ひとひらの雲

つれづれなるままに書き留めた気まぐれ日記です

この頃都に流行るもの

2019-03-17 19:30:32 | 日記
 今世間で流行っている悪事といったら何が思い浮かぶでしょう。いろいろありますけれど、何といってもオレオレ詐欺ですね。私が若い頃には「お年寄りを大切に」という標語があったのですが、最近ではお年寄りはカモにされつつあります。認知機能の衰えたお年寄りを騙す、挙句は強盗に入るという非道なことが許されてよいものではありません。児童虐待もそうですけれど、抵抗もできないような弱い者を虐待する。そういう道徳観を持った社会が普通になったとしたら恐ろしいことです。
 
 建武年間に「二条河原落書」というのがあったのを覚えておいででしょうか。確か歴史の教科書に載っていたと思うのですが、日本落書史上稀に見る傑作です。
 「此頃都ニハヤル物、夜討、強盗、謀(にせ)綸旨(りんじ)、召人(めしうど)、早馬、虚騒動(そらさわぎ)、生頸(なまくび)、還俗(げんぞく)、自由出家、俄(にわか)大名、迷者(まよいもの)、安堵、恩賞、虚軍(そらいくさ)、本領ハナルル訴訟人……下克上スル成出者(なりでもの)……」と悪事ばかりでなく、世相や風俗まで88節にわたって綴られています。

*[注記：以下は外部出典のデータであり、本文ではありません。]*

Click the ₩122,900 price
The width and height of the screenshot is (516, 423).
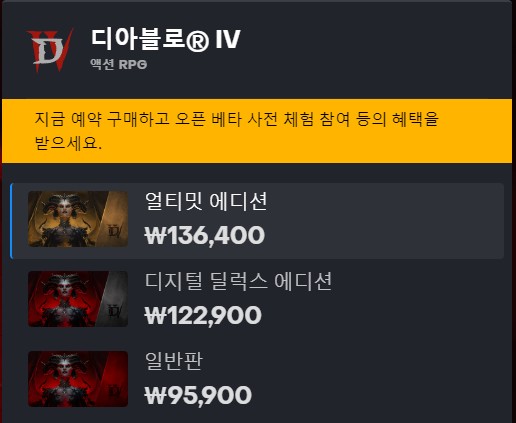[203, 315]
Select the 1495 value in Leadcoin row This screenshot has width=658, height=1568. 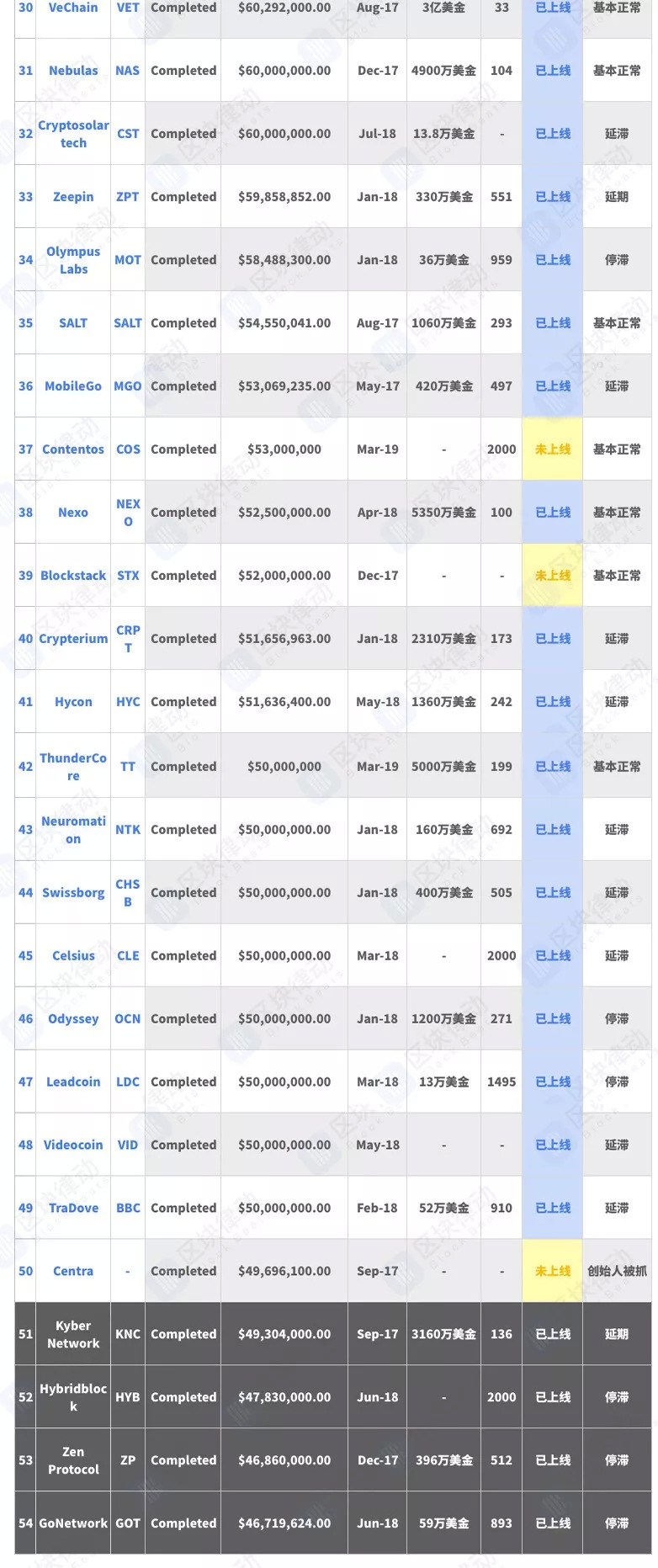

ちょうど後醍醐天皇の建武の新政が始まって間もない建武元年(1334年)8月のことでした。
 京都御所の築地塀(現代)


 この落書は建武政権の政庁に近い二条河原に掲げられたもので、京童を装って書かれていますが、当時の混迷する政治を批判、風刺している七五調の文体から推測すると、かなり教養のある人であろうと思われます。建武政権に不満を持つ僧侶か貴族なのでしょうか。なかなか面白い文章ですが、現実には物騒な世の中ということになります。物騒な世の中は、応仁の乱以後益々物騒になり、下剋上へと突入していきます。


 マイブログ「戦国期の京都」にも書きましたが、将軍や公家貴族たちが都を捨てて地方へ避難してしまった時も、京の町衆は「町の囲(ちょうのかこい)」なるものを設け、自衛しました。どんなに物騒でもそこに住み、必死に京の町を守ったのです。そしてようやく静けさを取り戻した江戸時代、少し寂れた観はありますけれど、やはり都は京都でした。江戸へは下るといい、京へは上るといったんですね。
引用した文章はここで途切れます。